Wedding photography is typically compared to other genres of photography because you will only have one chance to get the photographs right. Weddings only last a day — the wedding day! So, there’s very little room for error on the photographer. You have to ensure that you’re ready to shoot at a moment’s notice.
Firstly, start with a wedding photography contract in advance for the wedding party to sign. Having an agreement upfront reduces the possibility of disagreements down the line. This agreement should cover the total number of deliverables your clients will receive after the shoot is done. You must also maintain a positive, easy-going attitude as the bride, groom, their families, and friends may be stressed.
Apart from these, there are many tips you need to consider while you are photographing for a wedding.

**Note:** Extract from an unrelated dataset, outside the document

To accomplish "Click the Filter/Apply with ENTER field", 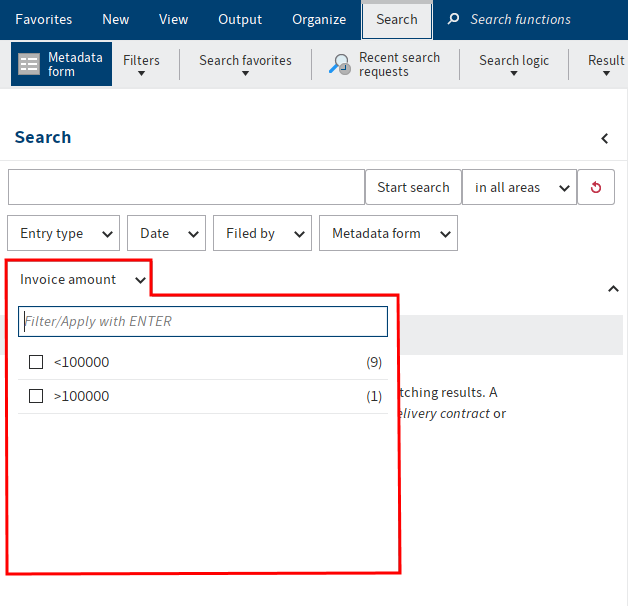I will (x=203, y=321).
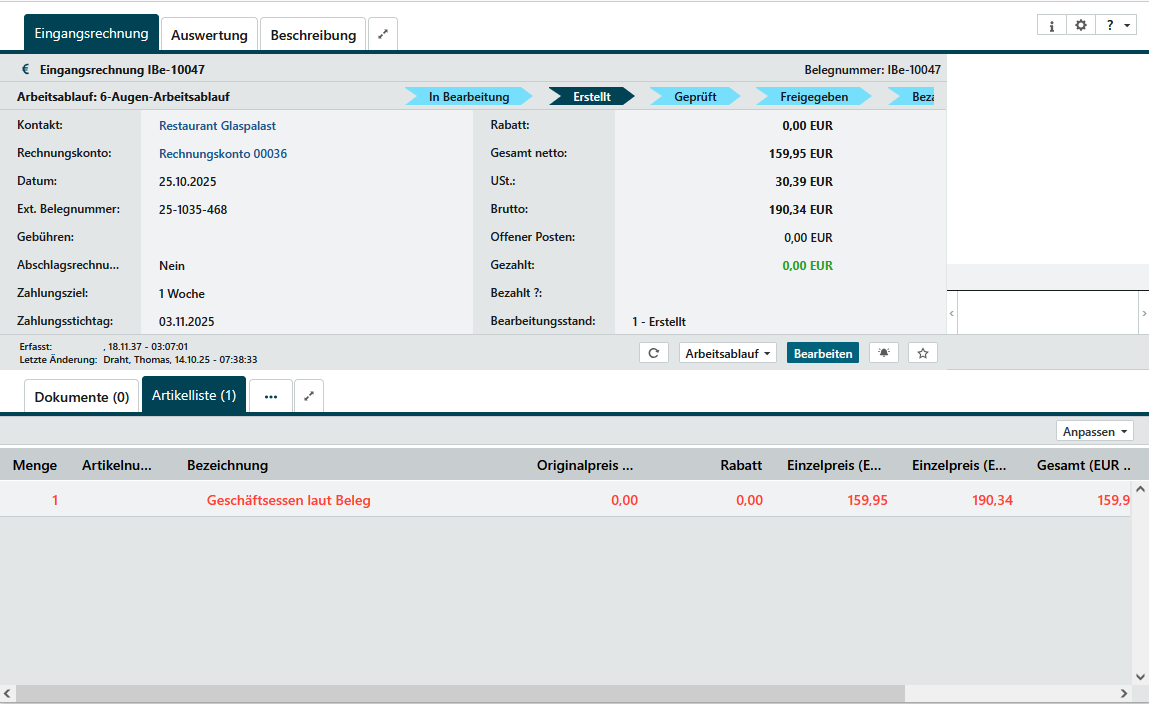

Best Tips for Wedding Photography
1. Make a Prior List
One of the most effective tips regarding wedding photography is getting the couple to think in advance about the shots they’d like you to capture at their wedding. Then make a list to check each image, which is particularly helpful in family shots.
2. Choose the Right Gear for Your Work
Wedding photography covers different types of photography, all wrapped up in a single day. Close-up shots? Macro. Bride and groom? Portrait. Venue shots? Architectural., etc.
You’ll also shoot in all environments and all conditions. So, if you’re taking up wedding photography as a profession, you’ll need to spend on the best camera gear you can afford.
Make sure to arrange a backup for all the main items – cameras, lenses, and flashes. This can be a significant capital expenditure but remember you can always rent equipment.
Let’s look at the minimum wedding equipment you need to carry during a shoot.
Any camera can get you great wedding photos, but most photographers use full-frame cameras with a minimum 24MP resolution.
Full-frame sensors offer lower light photography without having to resort to higher ISOs. They also blur more of the background, depending on the lens you fix to your camera.
It would help if you had a camera that shoots clean images at high ISOs, e.g., ISO1600+, preferably with good battery life and excellent autofocus.
Dual memory card slots are crucial, too, despite what Canon EOS R owners may tell you!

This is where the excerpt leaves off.